- [Passage provided]:
╔══
[openssl-dev] Usage of assembler code on ARM architectures

Thu Mar 12 19:37:45 UTC 2015

> I can't speak directly to your question on the iphone-cross target, but
> can warn you that your mileage will vary when using the ARM assembly
> modules.  We observed that some algorithms actually run slower when
> using the ARM assembly modules.  It's been a couple of years and I don't
> recall the details, but want to say some of the hash algorithms were
> actually faster when using no-asm.

Well, I can imagine compiler succeeding to generate code better than
sha1-armv4-large, but I can't imagine compiler beating sha256 or sha512.
Was it really some of algorithm*s* or just one? Anyway, why
sha1-amrv4-large? Two reasons: a) inner loops are not unrolled; b)
over-reliance on merged rotate-n-arithmetic. "Over-reliance" means that
it uses more such instructions than actually necessary, which can
negatively affect performance. I realized this after having hard time
getting sha256/512 to work well on Cortex-A53 (see sha512-armv8.pl, it's
64-bit module, but principle of merged rotate-n-arithmetic is same). It
should also be noted that now there are additional code paths in
sha1-armv4-large, namely NEON and ARMv8.
╚══
- [Source excerpt]:
╔══
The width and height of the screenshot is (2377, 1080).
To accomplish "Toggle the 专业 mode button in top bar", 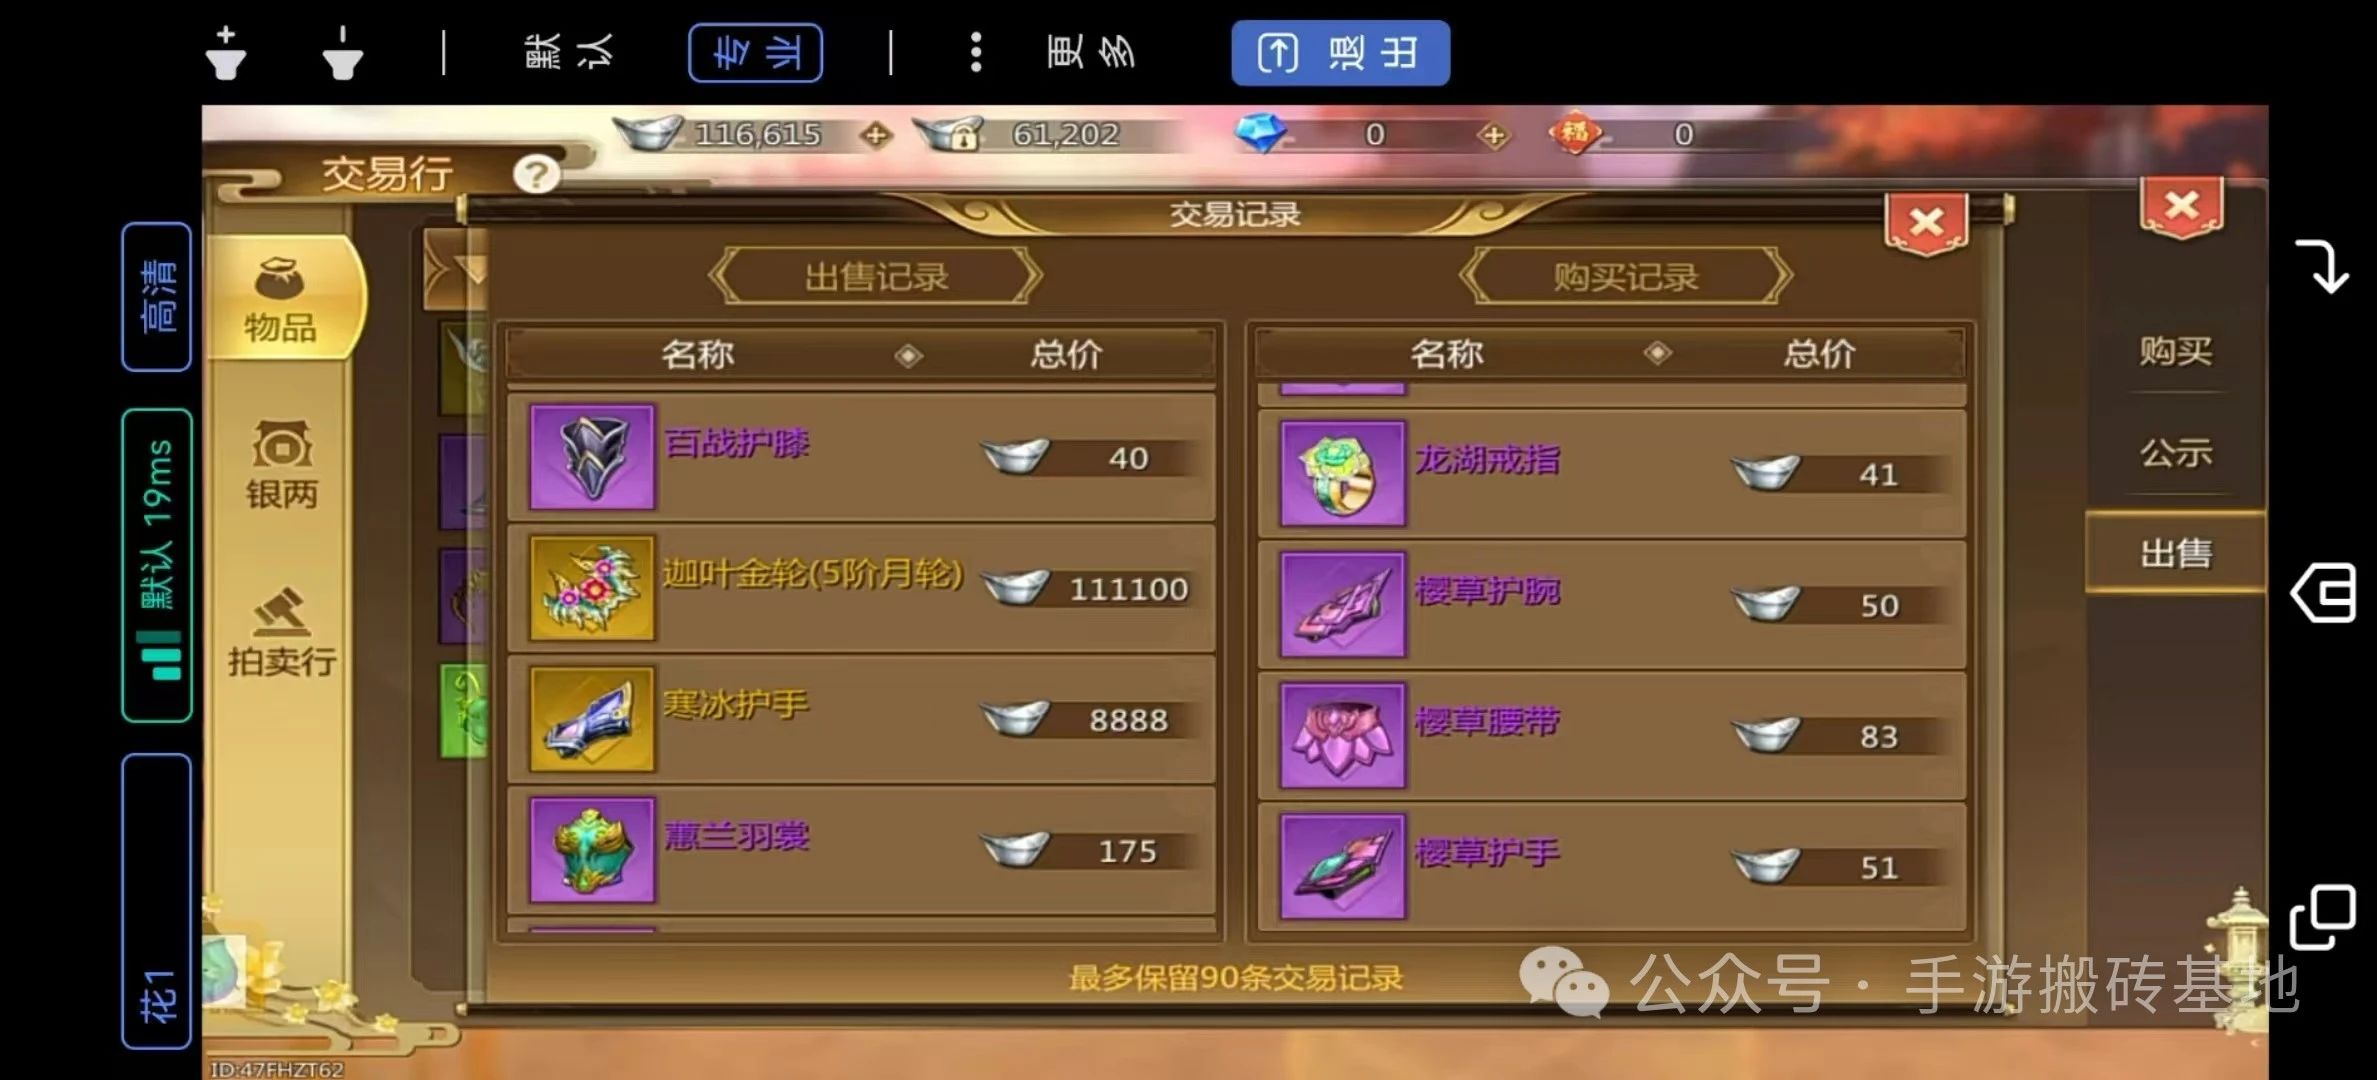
╚══
- [Short exercise 1]: Repeat the stretch of the openssl-dev post from "Thu Mar 12 19:37:45" through "not unrolled; b)", switching "compiler" to "C compiler".
- [Short exercise 2]: Carry on the openssl-dev post about ARM assembler code from where it stops.

- [Exercise response 1]:
Thu Mar 12 19:37:45 UTC 2015

> I can't speak directly to your question on the iphone-cross target, but
> can warn you that your mileage will vary when using the ARM assembly
> modules.  We observed that some algorithms actually run slower when
> using the ARM assembly modules.  It's been a couple of years and I don't
> recall the details, but want to say some of the hash algorithms were
> actually faster when using no-asm.

Well, I can imagine C compiler succeeding to generate code better than
sha1-armv4-large, but I can't imagine C compiler beating sha256 or sha512.
Was it really some of algorithm*s* or just one? Anyway, why
sha1-amrv4-large? Two reasons: a) inner loops are not unrolled; b)

- [Exercise response 2]:
> The results are likely to vary
> depending on the actual chipset used.

Right, ARM universe is very diverse. Assembly modules, i.e. all, not
only ARM, are maintained to provide near-optimal performance across
range of platforms, but sometimes optimizations conflict. In either case
prerequisite is access to wide range of platforms and feedback. In order
words, bring it up.

> You'll probably want to test the
> performance on the target hardware using the "openssl speed" command. 
> You can do this on a jailbroken iOS device via SSH.

For the record. I do development on non-jailbroken unit, so that it's
not hard requirement.